- The data -
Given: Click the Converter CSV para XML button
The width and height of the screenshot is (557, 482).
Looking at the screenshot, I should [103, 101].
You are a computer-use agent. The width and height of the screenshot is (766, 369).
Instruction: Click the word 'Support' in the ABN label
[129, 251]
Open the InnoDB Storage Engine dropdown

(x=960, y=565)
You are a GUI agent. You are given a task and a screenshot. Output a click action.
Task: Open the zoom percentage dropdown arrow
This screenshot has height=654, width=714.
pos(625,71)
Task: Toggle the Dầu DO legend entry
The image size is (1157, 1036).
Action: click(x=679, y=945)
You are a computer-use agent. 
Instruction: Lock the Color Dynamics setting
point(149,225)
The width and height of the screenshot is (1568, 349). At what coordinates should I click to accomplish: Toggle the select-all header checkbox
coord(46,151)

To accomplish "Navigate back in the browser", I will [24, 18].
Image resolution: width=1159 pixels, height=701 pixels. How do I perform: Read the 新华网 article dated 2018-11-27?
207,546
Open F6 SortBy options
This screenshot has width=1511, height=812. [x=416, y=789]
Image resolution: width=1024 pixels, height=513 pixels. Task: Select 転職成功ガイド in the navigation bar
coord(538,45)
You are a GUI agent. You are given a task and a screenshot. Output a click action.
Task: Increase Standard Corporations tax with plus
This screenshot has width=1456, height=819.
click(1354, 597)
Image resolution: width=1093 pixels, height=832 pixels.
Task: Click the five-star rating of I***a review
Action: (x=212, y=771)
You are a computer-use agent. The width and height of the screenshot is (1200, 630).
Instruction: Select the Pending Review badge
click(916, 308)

- Requirement -
Starting at the line that contains "Image resolution: width=1159", reproduce each line through the end of the records exactly, both ends included.

- Task answer -
Image resolution: width=1159 pixels, height=701 pixels. How do I perform: Read the 新华网 article dated 2018-11-27?
207,546
Open F6 SortBy options
This screenshot has width=1511, height=812. [x=416, y=789]
Image resolution: width=1024 pixels, height=513 pixels. Task: Select 転職成功ガイド in the navigation bar
coord(538,45)
You are a GUI agent. You are given a task and a screenshot. Output a click action.
Task: Increase Standard Corporations tax with plus
This screenshot has width=1456, height=819.
click(1354, 597)
Image resolution: width=1093 pixels, height=832 pixels.
Task: Click the five-star rating of I***a review
Action: (x=212, y=771)
You are a computer-use agent. The width and height of the screenshot is (1200, 630).
Instruction: Select the Pending Review badge
click(916, 308)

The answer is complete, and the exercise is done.